L’atelier s’est inscrit dans le cadre de la mise en œuvre du projet RERIP dans le Kouilou. Il a bénéficié de l’appui financier du CCFD-France solidarité et le Foreign Commonwealth & développement office (FCDO) du Gouvernement britannique, dans le cadre du programme Forest governance, marjets and climate (FGMC), avec notamment l’appui technique de l’organisation internationale Fern.
Les travaux ont réuni une vingtaine de participants issus des ministères et directions générales, des partenaires techniques et financiers, de la société civile et des médias. Ils ont été coprésidés par Jean-Raphaël Côme Ngoma-Kaya, directeur du parc zoologique et botanique de Brazzaville, et Christian Mounzéo, coordonnateur national de la RPDH.

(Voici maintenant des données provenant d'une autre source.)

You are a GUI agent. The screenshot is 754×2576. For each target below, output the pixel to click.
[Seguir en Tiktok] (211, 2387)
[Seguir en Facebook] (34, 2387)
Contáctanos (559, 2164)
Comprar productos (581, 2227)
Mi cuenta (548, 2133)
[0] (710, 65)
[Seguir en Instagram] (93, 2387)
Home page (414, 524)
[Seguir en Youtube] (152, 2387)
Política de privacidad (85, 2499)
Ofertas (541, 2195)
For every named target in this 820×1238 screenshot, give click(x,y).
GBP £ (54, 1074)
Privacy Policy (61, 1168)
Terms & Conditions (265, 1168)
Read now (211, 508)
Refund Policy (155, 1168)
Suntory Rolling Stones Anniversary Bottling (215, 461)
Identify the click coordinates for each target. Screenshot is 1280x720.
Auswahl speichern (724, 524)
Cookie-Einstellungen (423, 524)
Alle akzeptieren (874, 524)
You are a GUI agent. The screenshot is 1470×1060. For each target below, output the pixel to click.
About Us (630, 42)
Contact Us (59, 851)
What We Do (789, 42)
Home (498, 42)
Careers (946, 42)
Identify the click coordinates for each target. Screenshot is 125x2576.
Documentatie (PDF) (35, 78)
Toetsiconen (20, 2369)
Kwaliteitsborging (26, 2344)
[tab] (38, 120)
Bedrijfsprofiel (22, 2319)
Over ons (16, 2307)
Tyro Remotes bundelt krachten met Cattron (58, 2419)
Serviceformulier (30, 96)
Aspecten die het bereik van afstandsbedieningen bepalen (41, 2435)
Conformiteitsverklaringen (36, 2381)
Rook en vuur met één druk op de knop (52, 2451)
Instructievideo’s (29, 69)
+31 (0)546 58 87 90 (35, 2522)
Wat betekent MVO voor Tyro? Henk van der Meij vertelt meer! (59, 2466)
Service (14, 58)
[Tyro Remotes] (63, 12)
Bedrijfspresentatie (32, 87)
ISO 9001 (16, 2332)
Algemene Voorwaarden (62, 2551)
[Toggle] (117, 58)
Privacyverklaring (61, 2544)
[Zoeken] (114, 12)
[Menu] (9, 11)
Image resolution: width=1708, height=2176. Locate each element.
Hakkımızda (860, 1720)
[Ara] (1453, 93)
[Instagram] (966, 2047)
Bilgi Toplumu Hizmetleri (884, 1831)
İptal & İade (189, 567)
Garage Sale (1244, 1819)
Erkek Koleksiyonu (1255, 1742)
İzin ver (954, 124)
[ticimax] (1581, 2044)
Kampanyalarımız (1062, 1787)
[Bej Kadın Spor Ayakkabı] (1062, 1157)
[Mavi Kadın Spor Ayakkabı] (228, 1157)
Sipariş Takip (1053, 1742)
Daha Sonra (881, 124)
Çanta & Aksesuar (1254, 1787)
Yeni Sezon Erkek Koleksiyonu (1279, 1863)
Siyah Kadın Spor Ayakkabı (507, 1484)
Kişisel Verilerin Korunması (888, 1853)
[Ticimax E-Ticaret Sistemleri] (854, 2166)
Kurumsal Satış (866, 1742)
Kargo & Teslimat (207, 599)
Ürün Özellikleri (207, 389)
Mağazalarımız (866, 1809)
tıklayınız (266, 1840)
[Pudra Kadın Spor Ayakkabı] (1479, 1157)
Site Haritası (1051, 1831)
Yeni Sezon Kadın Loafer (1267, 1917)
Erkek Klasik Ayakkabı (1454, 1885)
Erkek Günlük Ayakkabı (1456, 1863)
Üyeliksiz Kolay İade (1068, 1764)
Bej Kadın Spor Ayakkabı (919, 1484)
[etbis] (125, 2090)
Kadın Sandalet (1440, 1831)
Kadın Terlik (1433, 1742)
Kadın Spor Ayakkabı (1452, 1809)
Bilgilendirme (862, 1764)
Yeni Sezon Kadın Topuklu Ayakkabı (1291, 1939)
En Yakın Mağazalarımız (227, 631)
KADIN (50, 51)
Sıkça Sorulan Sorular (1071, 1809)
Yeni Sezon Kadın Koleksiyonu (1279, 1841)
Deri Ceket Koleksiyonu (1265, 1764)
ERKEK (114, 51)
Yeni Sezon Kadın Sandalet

Les participants ont suivi trois principaux thèmes pour susciter le débat. Le premier a porté sur les « Réformes juridiques et défis dans l’harmonisation des textes et application des lois sectorielles ». Le deuxième sur le « Bilan du mécanisme d’indemnisation des dégâts liés au conflit homme-faune », et le dernier sur les «Superpositions d’usages et illégalité : quelles réformes pour une gouvernance forestière inclusive et responsable».
Le diagnostic partagé a montré les incohérences législatives et les défis de gouvernance. Les participants ont fait des propositions d’harmonisation des lois sectorielles, adopté des stratégies et formulé des recommandations dans la perspective de renforcer la gouvernance des ressources naturelles.
Christian Mounzéo a rappelé les engagements pris par le pays pour garantir l’inclusion des communautés et la redevabilité dans la gouvernance des ressources naturelles ». Pour sa part, Jean-Raphaël Ngoma-Kaya a souligné que « la gestion durable et responsable de nos ressources naturelles, en particulier forestières, minières et pétrolières sont au cœur des défis de développement de notre pays. La gouvernance des ressources naturelles ne peut plus se limiter à une approche centralisée, elle doit être inclusive, participative et transparente ». Un participant, Ghislain Boungou Bakala, chef de service au centre national de lutte contre les maladies des cultures, a bien apprécié cet atelier. « Le conflit homme-faune mérite d’être débattu à des rencontres de ce genre pour que les populations soient édifiées sur ce qui leur arrivent souvent, surtout en cas de destruction de leurs cultures. Il faut savoir que nos producteurs agricoles souffrent du manque de moyens de recours. Il n’est pas intéressant que leurs cultures soient dévastées par la faune. C’est un manque à gagner pour ces populations ».
Le projet RERIP vise à renforcer la redevabilité et l’inclusion à travers une meilleure implication et participation des communautés locales et des populations autochtones du Kouilou. Le projet a permis de consolider certains acquis en matière de formation, de mobilisation communautaire et de plaidoyer auprès des autorités locales. De même, le projet FGMC opérationnel aussi bien dans le Kouilou que dans le Niari et dans la Lékoumou entend contribuer à la lutte contre les illégalités forestières et au suivi des droits des communautés. C’est pourquoi, la RPDH a suscité un dialogue pour garantir une meilleure réponse aux défis identifiés.